**Assignment**
Every entry is to be printed again precisely as given.

[Items from a dataset]
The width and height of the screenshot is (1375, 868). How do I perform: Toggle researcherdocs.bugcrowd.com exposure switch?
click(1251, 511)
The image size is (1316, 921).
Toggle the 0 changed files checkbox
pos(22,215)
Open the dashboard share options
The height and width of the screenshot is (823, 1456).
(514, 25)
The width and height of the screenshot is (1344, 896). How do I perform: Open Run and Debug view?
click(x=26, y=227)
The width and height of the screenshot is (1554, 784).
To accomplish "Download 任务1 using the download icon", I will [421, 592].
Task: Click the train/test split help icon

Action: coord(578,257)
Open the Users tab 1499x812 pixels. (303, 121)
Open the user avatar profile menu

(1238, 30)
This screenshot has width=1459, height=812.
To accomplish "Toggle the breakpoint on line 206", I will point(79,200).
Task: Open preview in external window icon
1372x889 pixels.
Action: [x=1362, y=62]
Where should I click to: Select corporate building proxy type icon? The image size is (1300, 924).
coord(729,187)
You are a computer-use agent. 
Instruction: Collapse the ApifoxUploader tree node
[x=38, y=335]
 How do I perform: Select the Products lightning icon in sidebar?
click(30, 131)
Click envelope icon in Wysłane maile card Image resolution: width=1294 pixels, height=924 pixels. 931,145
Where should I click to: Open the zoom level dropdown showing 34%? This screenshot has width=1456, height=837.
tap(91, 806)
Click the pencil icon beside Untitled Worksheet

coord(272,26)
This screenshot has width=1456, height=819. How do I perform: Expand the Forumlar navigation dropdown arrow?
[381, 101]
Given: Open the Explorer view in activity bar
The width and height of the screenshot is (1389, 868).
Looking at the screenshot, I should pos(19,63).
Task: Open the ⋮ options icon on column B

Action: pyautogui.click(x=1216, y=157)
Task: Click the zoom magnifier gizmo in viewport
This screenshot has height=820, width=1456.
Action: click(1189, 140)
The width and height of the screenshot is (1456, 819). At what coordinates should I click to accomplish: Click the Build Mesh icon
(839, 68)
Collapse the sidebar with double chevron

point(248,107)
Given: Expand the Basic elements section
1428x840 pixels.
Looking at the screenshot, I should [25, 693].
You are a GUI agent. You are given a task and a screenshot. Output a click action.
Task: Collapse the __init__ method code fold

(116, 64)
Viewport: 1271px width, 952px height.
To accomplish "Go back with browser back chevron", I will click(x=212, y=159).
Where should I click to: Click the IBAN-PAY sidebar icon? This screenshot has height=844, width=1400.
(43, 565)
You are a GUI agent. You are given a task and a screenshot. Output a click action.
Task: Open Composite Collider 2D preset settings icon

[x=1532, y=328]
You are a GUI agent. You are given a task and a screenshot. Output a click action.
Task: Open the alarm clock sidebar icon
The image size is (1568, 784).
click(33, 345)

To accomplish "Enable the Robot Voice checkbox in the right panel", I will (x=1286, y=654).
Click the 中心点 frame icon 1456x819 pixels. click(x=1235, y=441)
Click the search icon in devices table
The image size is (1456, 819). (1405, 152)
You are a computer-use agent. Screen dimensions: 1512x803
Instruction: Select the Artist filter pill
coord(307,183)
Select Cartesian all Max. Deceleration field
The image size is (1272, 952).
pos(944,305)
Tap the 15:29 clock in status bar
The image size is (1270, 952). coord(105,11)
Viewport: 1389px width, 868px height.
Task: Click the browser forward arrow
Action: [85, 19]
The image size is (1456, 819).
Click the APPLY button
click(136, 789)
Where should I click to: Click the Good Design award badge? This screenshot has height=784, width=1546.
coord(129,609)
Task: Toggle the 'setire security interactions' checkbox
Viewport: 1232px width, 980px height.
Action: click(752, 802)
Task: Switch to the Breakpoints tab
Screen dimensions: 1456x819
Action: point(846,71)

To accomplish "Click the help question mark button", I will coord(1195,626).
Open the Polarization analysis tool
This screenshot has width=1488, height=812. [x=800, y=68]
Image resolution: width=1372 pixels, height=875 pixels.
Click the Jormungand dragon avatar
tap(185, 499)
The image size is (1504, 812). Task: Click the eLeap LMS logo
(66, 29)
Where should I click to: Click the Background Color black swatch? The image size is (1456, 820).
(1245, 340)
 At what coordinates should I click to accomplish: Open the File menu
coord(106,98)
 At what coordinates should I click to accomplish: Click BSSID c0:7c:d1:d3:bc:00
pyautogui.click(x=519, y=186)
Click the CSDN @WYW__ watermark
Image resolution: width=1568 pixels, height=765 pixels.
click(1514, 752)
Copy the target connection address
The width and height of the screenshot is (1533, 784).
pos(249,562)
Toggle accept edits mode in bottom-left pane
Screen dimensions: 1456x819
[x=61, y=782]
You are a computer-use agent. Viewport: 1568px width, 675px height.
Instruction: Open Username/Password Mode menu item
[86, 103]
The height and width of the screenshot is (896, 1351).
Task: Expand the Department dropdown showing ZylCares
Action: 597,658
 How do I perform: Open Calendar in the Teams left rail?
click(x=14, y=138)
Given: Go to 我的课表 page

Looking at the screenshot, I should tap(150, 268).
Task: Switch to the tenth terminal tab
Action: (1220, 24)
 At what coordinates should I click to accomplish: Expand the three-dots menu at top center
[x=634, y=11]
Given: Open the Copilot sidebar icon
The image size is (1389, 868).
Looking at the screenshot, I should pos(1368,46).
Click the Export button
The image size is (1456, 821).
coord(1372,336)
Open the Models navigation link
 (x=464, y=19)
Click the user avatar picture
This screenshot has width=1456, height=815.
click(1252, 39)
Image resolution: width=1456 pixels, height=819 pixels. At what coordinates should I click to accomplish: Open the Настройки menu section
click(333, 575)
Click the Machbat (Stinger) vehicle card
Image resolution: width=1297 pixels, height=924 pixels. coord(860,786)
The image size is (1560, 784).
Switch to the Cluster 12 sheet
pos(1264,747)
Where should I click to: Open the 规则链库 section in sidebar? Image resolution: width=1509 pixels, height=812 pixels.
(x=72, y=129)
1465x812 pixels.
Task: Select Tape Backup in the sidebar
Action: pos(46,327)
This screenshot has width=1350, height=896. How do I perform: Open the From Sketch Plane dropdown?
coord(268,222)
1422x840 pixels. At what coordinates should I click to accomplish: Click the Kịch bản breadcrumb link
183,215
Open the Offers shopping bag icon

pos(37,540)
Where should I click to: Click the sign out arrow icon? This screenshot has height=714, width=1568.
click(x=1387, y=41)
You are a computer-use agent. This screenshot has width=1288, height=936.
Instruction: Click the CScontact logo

**Response**
The width and height of the screenshot is (1375, 868). How do I perform: Toggle researcherdocs.bugcrowd.com exposure switch?
click(1251, 511)
The image size is (1316, 921).
Toggle the 0 changed files checkbox
pos(22,215)
Open the dashboard share options
The height and width of the screenshot is (823, 1456).
(514, 25)
The width and height of the screenshot is (1344, 896). How do I perform: Open Run and Debug view?
click(x=26, y=227)
The width and height of the screenshot is (1554, 784).
To accomplish "Download 任务1 using the download icon", I will [421, 592].
Task: Click the train/test split help icon

Action: coord(578,257)
Open the Users tab 1499x812 pixels. (303, 121)
Open the user avatar profile menu

(1238, 30)
This screenshot has width=1459, height=812.
To accomplish "Toggle the breakpoint on line 206", I will point(79,200).
Task: Open preview in external window icon
1372x889 pixels.
Action: [x=1362, y=62]
Where should I click to: Select corporate building proxy type icon? The image size is (1300, 924).
coord(729,187)
You are a computer-use agent. 
Instruction: Collapse the ApifoxUploader tree node
[x=38, y=335]
 How do I perform: Select the Products lightning icon in sidebar?
click(30, 131)
Click envelope icon in Wysłane maile card Image resolution: width=1294 pixels, height=924 pixels. 931,145
Where should I click to: Open the zoom level dropdown showing 34%? This screenshot has width=1456, height=837.
tap(91, 806)
Click the pencil icon beside Untitled Worksheet

coord(272,26)
This screenshot has width=1456, height=819. How do I perform: Expand the Forumlar navigation dropdown arrow?
[381, 101]
Given: Open the Explorer view in activity bar
The width and height of the screenshot is (1389, 868).
Looking at the screenshot, I should pos(19,63).
Task: Open the ⋮ options icon on column B

Action: pyautogui.click(x=1216, y=157)
Task: Click the zoom magnifier gizmo in viewport
This screenshot has height=820, width=1456.
Action: click(1189, 140)
The width and height of the screenshot is (1456, 819). At what coordinates should I click to accomplish: Click the Build Mesh icon
(839, 68)
Collapse the sidebar with double chevron

point(248,107)
Given: Expand the Basic elements section
1428x840 pixels.
Looking at the screenshot, I should [25, 693].
You are a GUI agent. You are given a task and a screenshot. Output a click action.
Task: Collapse the __init__ method code fold

(116, 64)
Viewport: 1271px width, 952px height.
To accomplish "Go back with browser back chevron", I will click(x=212, y=159).
Where should I click to: Click the IBAN-PAY sidebar icon? This screenshot has height=844, width=1400.
(43, 565)
You are a GUI agent. You are given a task and a screenshot. Output a click action.
Task: Open Composite Collider 2D preset settings icon

[x=1532, y=328]
You are a GUI agent. You are given a task and a screenshot. Output a click action.
Task: Open the alarm clock sidebar icon
The image size is (1568, 784).
click(33, 345)

To accomplish "Enable the Robot Voice checkbox in the right panel", I will (x=1286, y=654).
Click the 中心点 frame icon 1456x819 pixels. click(x=1235, y=441)
Click the search icon in devices table
The image size is (1456, 819). (1405, 152)
You are a computer-use agent. Screen dimensions: 1512x803
Instruction: Select the Artist filter pill
coord(307,183)
Select Cartesian all Max. Deceleration field
The image size is (1272, 952).
pos(944,305)
Tap the 15:29 clock in status bar
The image size is (1270, 952). coord(105,11)
Viewport: 1389px width, 868px height.
Task: Click the browser forward arrow
Action: [85, 19]
The image size is (1456, 819).
Click the APPLY button
click(136, 789)
Where should I click to: Click the Good Design award badge? This screenshot has height=784, width=1546.
coord(129,609)
Task: Toggle the 'setire security interactions' checkbox
Viewport: 1232px width, 980px height.
Action: click(752, 802)
Task: Switch to the Breakpoints tab
Screen dimensions: 1456x819
Action: point(846,71)

To accomplish "Click the help question mark button", I will coord(1195,626).
Open the Polarization analysis tool
This screenshot has width=1488, height=812. [x=800, y=68]
Image resolution: width=1372 pixels, height=875 pixels.
Click the Jormungand dragon avatar
tap(185, 499)
The image size is (1504, 812). Task: Click the eLeap LMS logo
(66, 29)
Where should I click to: Click the Background Color black swatch? The image size is (1456, 820).
(1245, 340)
 At what coordinates should I click to accomplish: Open the File menu
coord(106,98)
 At what coordinates should I click to accomplish: Click BSSID c0:7c:d1:d3:bc:00
pyautogui.click(x=519, y=186)
Click the CSDN @WYW__ watermark
Image resolution: width=1568 pixels, height=765 pixels.
click(1514, 752)
Copy the target connection address
The width and height of the screenshot is (1533, 784).
pos(249,562)
Toggle accept edits mode in bottom-left pane
Screen dimensions: 1456x819
[x=61, y=782]
You are a computer-use agent. Viewport: 1568px width, 675px height.
Instruction: Open Username/Password Mode menu item
[86, 103]
The height and width of the screenshot is (896, 1351).
Task: Expand the Department dropdown showing ZylCares
Action: 597,658
 How do I perform: Open Calendar in the Teams left rail?
click(x=14, y=138)
Given: Go to 我的课表 page

Looking at the screenshot, I should tap(150, 268).
Task: Switch to the tenth terminal tab
Action: (1220, 24)
 At what coordinates should I click to accomplish: Expand the three-dots menu at top center
[x=634, y=11]
Given: Open the Copilot sidebar icon
The image size is (1389, 868).
Looking at the screenshot, I should pos(1368,46).
Click the Export button
The image size is (1456, 821).
coord(1372,336)
Open the Models navigation link
 (x=464, y=19)
Click the user avatar picture
This screenshot has width=1456, height=815.
click(1252, 39)
Image resolution: width=1456 pixels, height=819 pixels. At what coordinates should I click to accomplish: Open the Настройки menu section
click(333, 575)
Click the Machbat (Stinger) vehicle card
Image resolution: width=1297 pixels, height=924 pixels. coord(860,786)
The image size is (1560, 784).
Switch to the Cluster 12 sheet
pos(1264,747)
Where should I click to: Open the 规则链库 section in sidebar? Image resolution: width=1509 pixels, height=812 pixels.
(x=72, y=129)
1465x812 pixels.
Task: Select Tape Backup in the sidebar
Action: pos(46,327)
This screenshot has width=1350, height=896. How do I perform: Open the From Sketch Plane dropdown?
coord(268,222)
1422x840 pixels. At what coordinates should I click to accomplish: Click the Kịch bản breadcrumb link
183,215
Open the Offers shopping bag icon

pos(37,540)
Where should I click to: Click the sign out arrow icon? This screenshot has height=714, width=1568.
click(x=1387, y=41)
You are a computer-use agent. This screenshot has width=1288, height=936.
Instruction: Click the CScontact logo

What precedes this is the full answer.